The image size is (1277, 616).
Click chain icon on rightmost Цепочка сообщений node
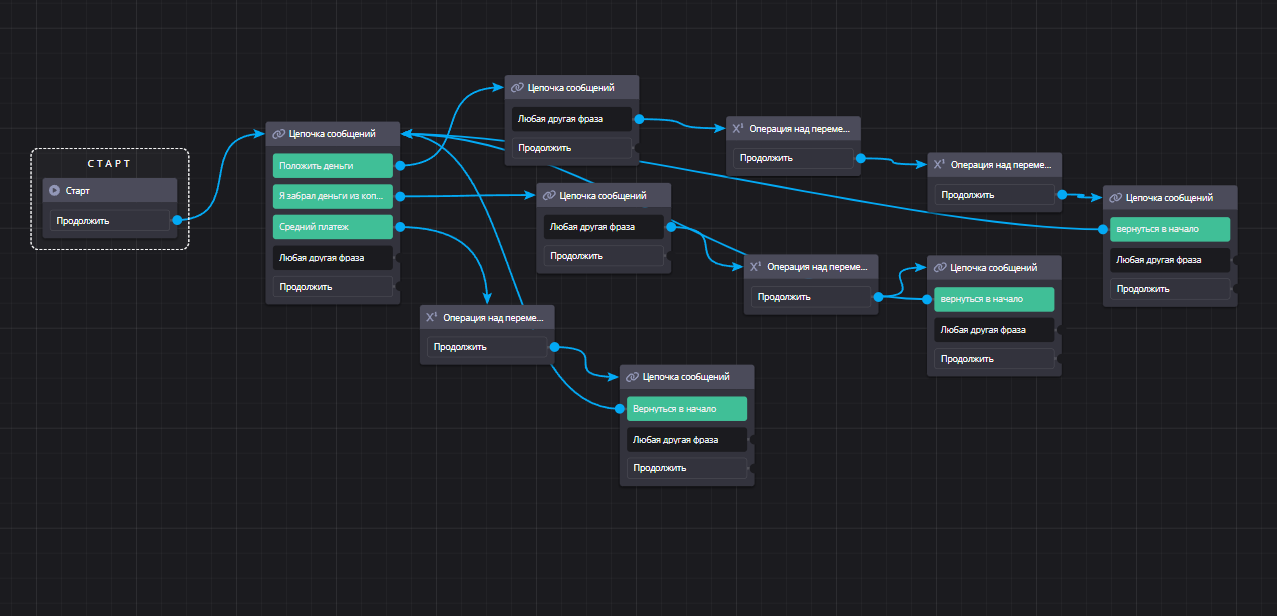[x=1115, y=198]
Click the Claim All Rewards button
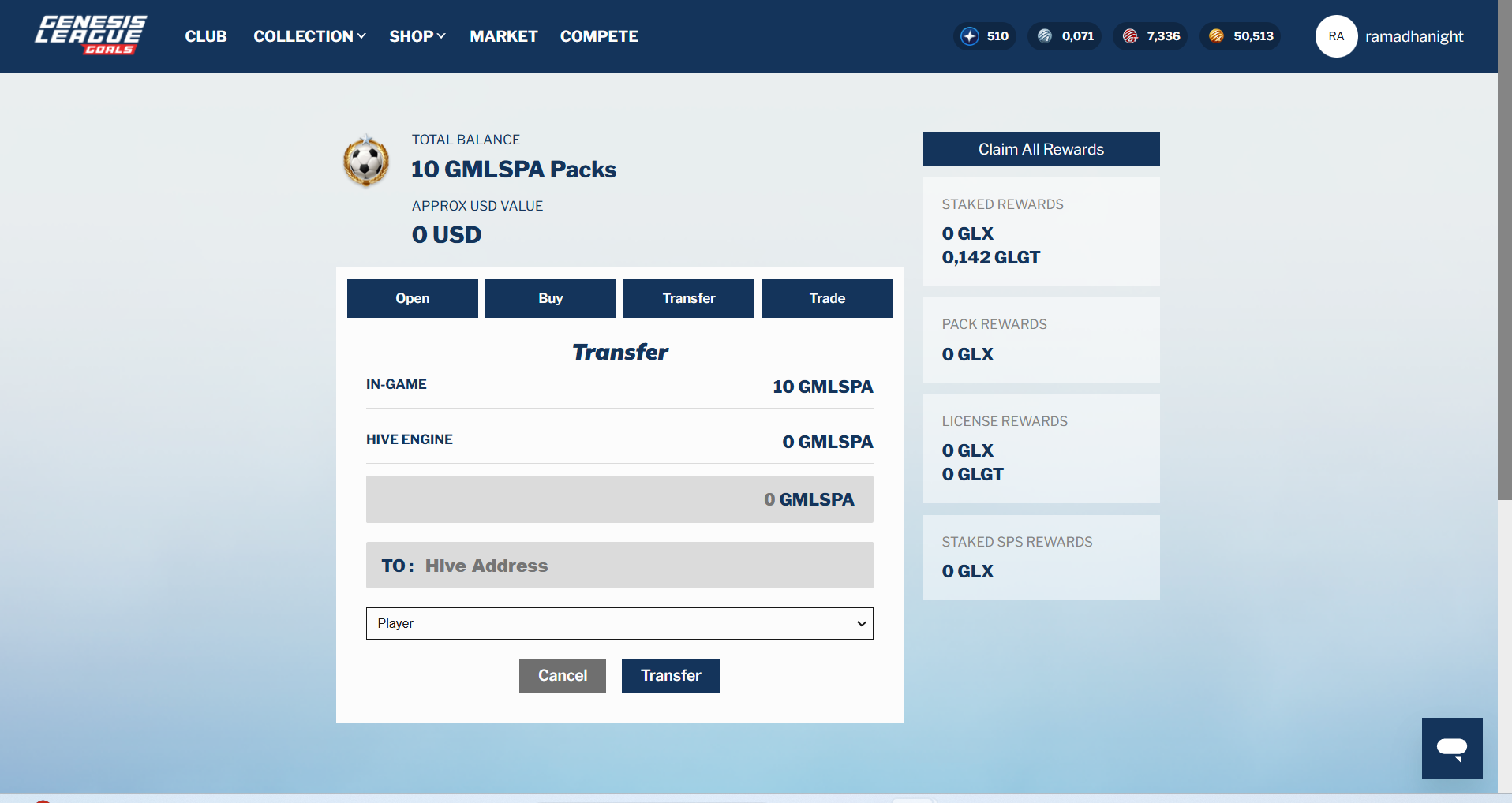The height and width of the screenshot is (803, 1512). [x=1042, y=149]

---

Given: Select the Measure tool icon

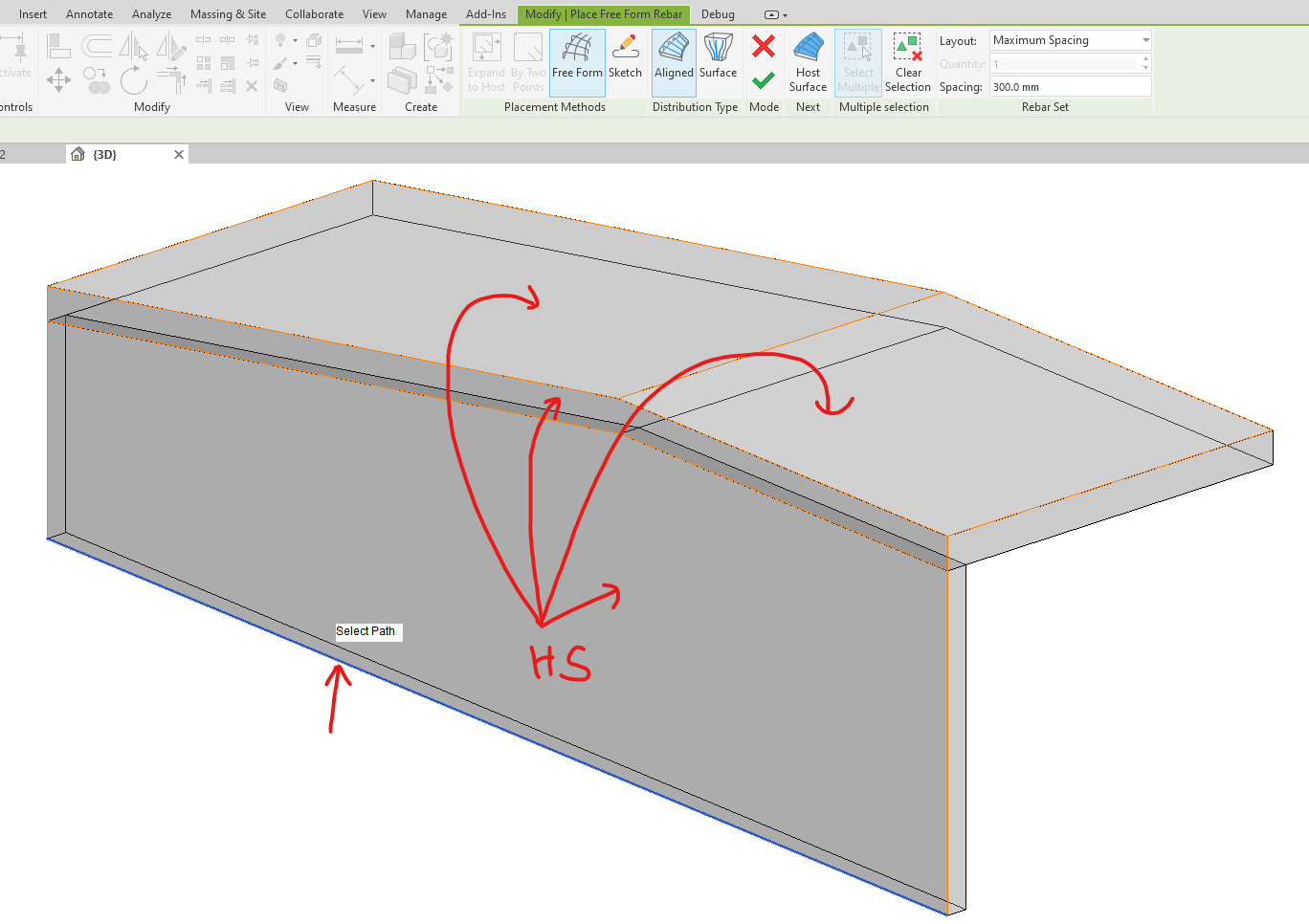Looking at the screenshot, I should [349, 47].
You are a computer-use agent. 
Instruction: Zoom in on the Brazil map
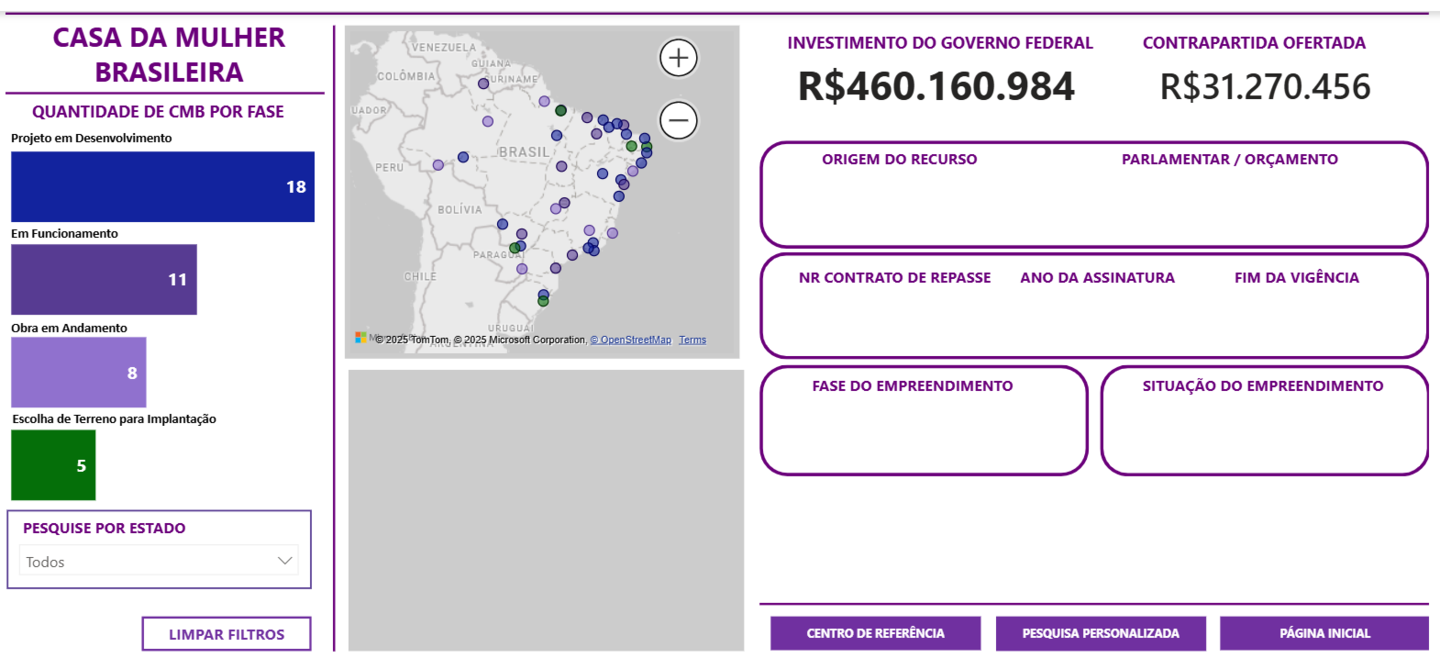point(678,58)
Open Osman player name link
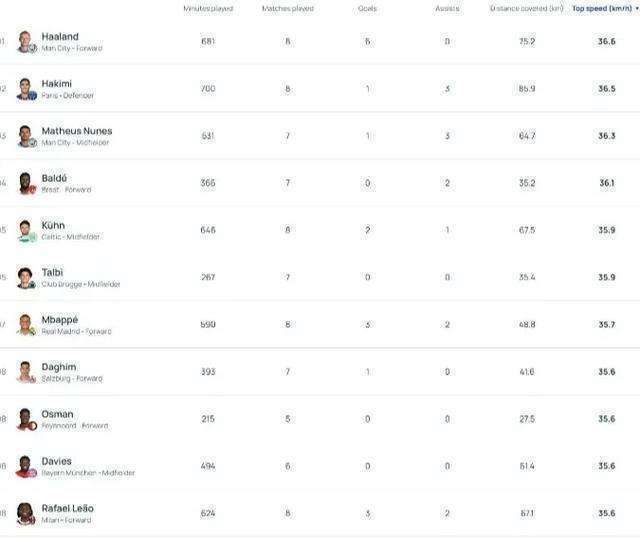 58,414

* [What the task asks] Retype, word for word, every line from the one with "The image size is (1277, 616)." to the one with "The height and", both included. Leave the pictures out.

* [The solution]
The image size is (1277, 616).
Click chain icon on rightmost Цепочка сообщений node
[x=1115, y=198]
Click the Claim All Rewards button
The height and width of the screenshot is (803, 1512). [x=1042, y=149]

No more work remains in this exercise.